Greg Spiegel is the director of strategic initiatives at the Inner City Law Center on Skid Row. For more than 35 years, this nonprofit law firm has been helping protect low-income families from eviction, developing strategies to end homelessness and placing veterans, the homeless and the disabled into secure, affordable housing.
“Over the last 10, 15, 20 years, we’ve learned that the way to end somebody’s homelessness is housing first,” Spiegel told the Journal in an interview.
It’s difficult for people to get clean or consistently take medication while living on the street, Spiegel said, so for individuals like Laurie Ritz with a serious mental illness, and/or those with drug addiction, the best first step on the road to recovery is permanent supportive housing. Such stable, long-term accommodations include built-in support systems that many homeless need, including doctors and counselors.
...Given L.A.’s housing shortage and lack of other stabilizing resources, many individuals with mental illnesses end up in L.A. County’s Twin Towers Correctional Facility, making it one of the largest mental health facilities in the United States. In just the past few years, Laurie has been sent to the decrepit downtown L.A. jail on multiple occasions, for up to six months.

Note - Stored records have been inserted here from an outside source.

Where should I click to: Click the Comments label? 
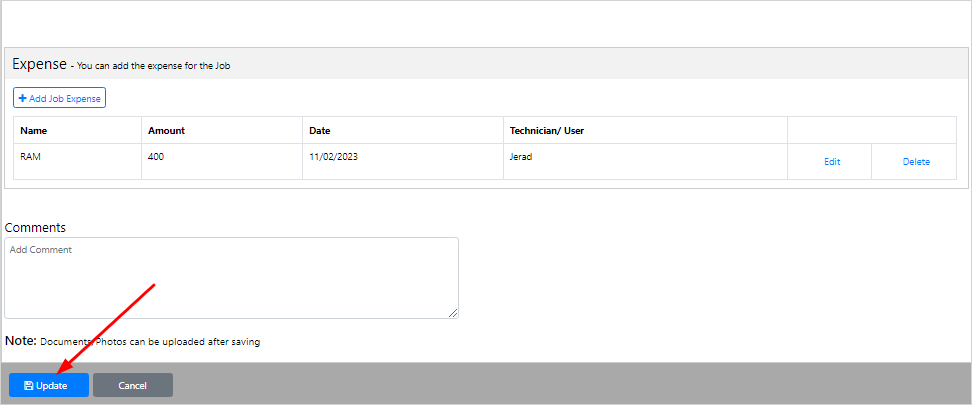coord(35,228)
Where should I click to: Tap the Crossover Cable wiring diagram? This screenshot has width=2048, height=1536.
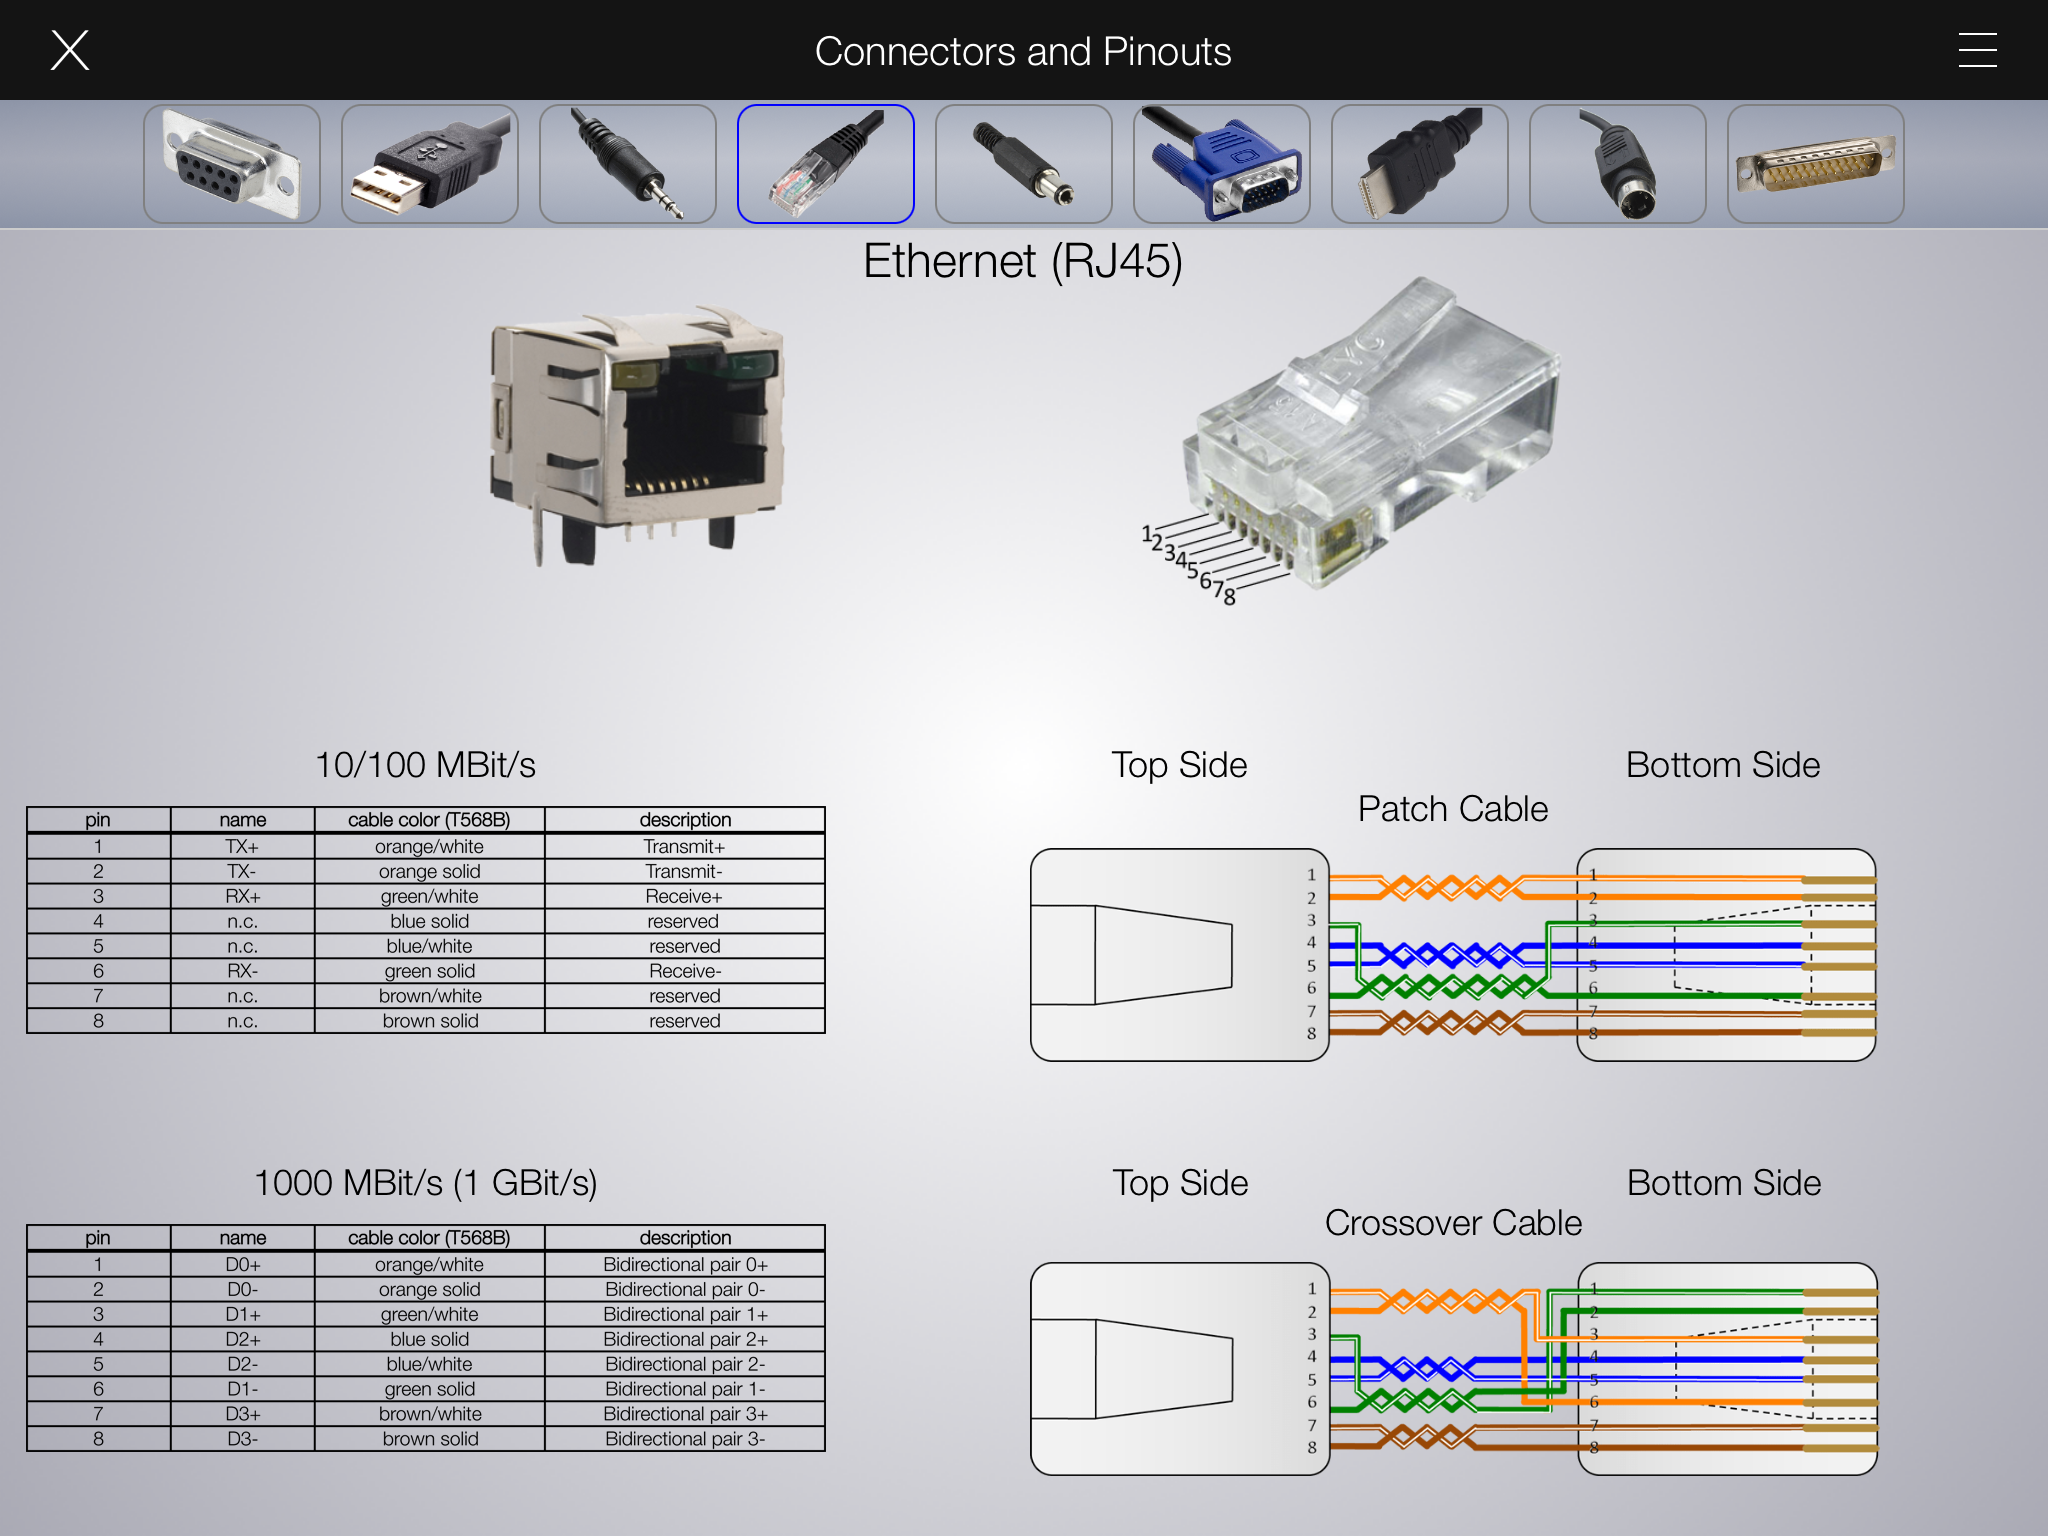1453,1368
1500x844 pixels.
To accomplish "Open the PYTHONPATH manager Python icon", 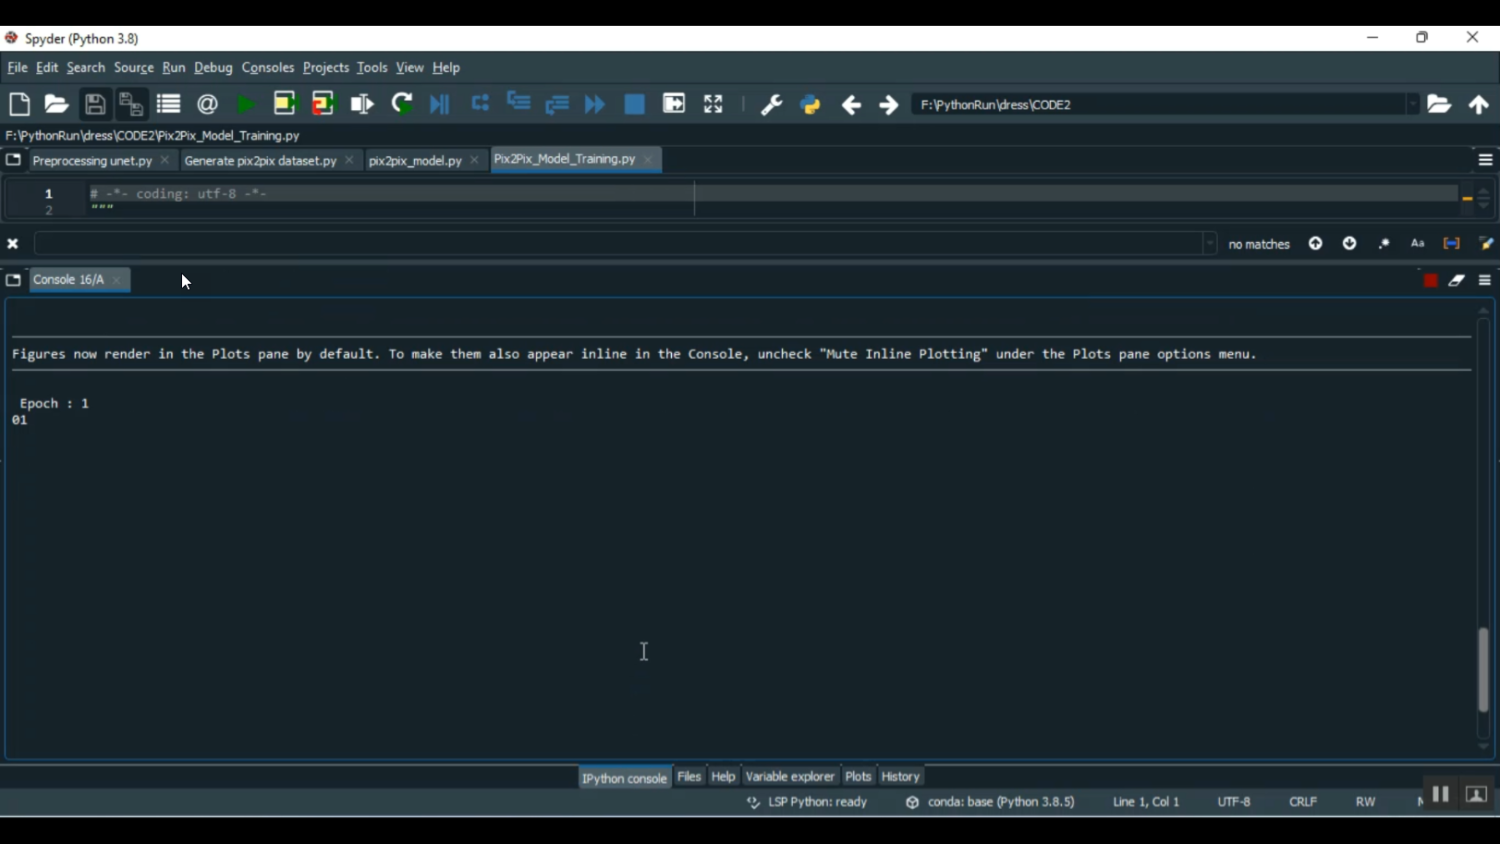I will pyautogui.click(x=810, y=105).
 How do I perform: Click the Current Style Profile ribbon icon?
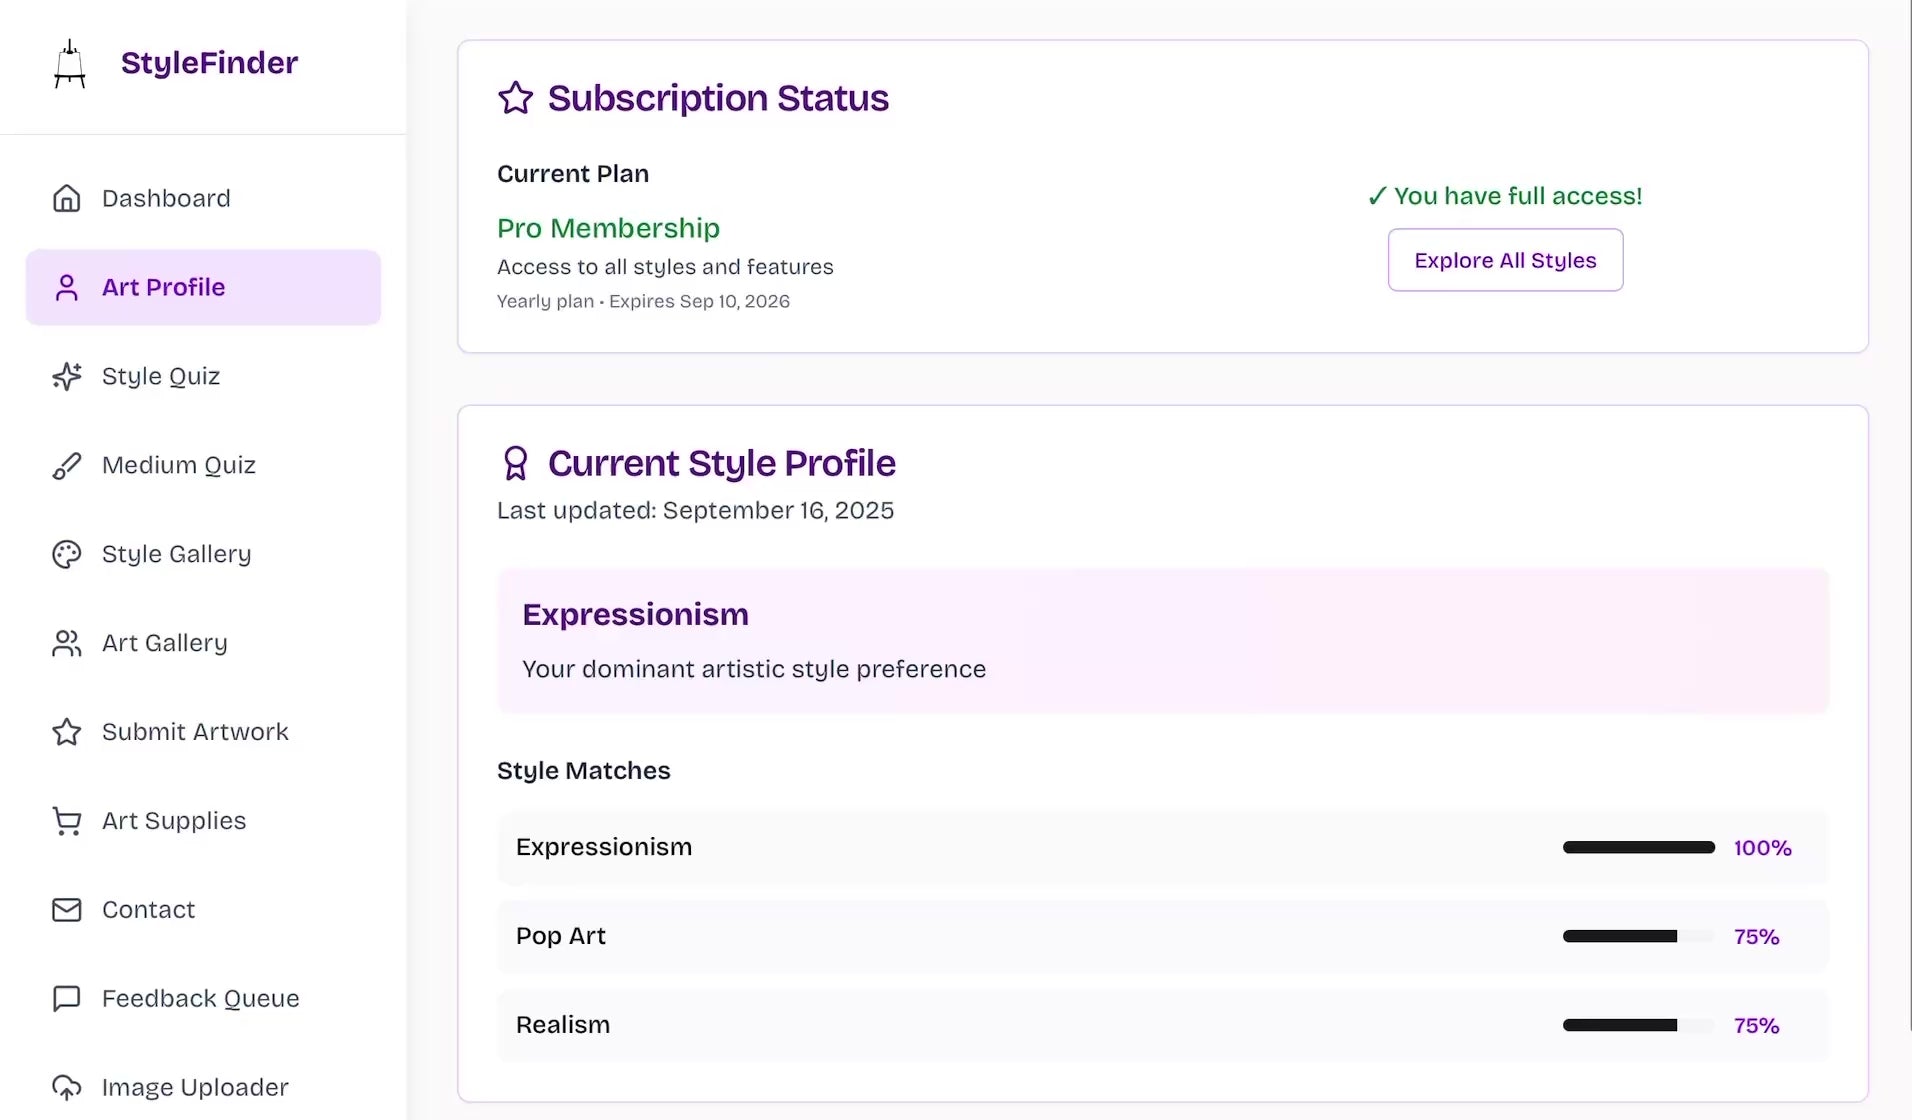click(x=516, y=463)
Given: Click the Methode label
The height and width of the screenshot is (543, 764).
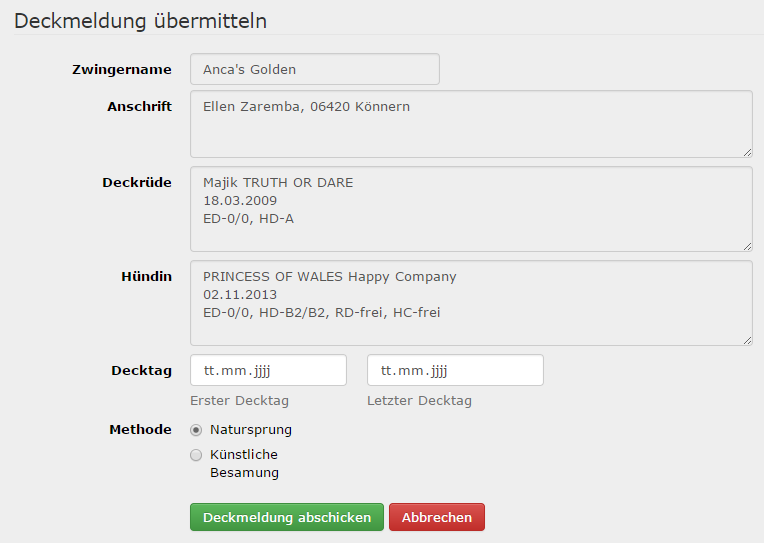Looking at the screenshot, I should click(140, 430).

Much of this time was spent waiting for a judge to decide whether he was competent to stand trial.
“Each time is one too many,” said Laurie, who agreed to share his story with the Journal in an effort to help others avoid his same fate. “It’s not the kind of place anyone wants to go to, and certainly not go back to again.”
L.A. County’s inadequate treatment of its mentally ill inmates has been widely criticized by mental health advocates and the federal government alike. In 2014, the U.S. Department of Justice, which had been monitoring conditions within the jails for more than a decade, concluded “serious deficiencies” remain in the mental health care system. These are made worse by “inadequate supervision and deplorable environmental conditions,” such as insufficient cleaning of “feces-smeared cells,” depriving inmates of their constitutional right to mental health care.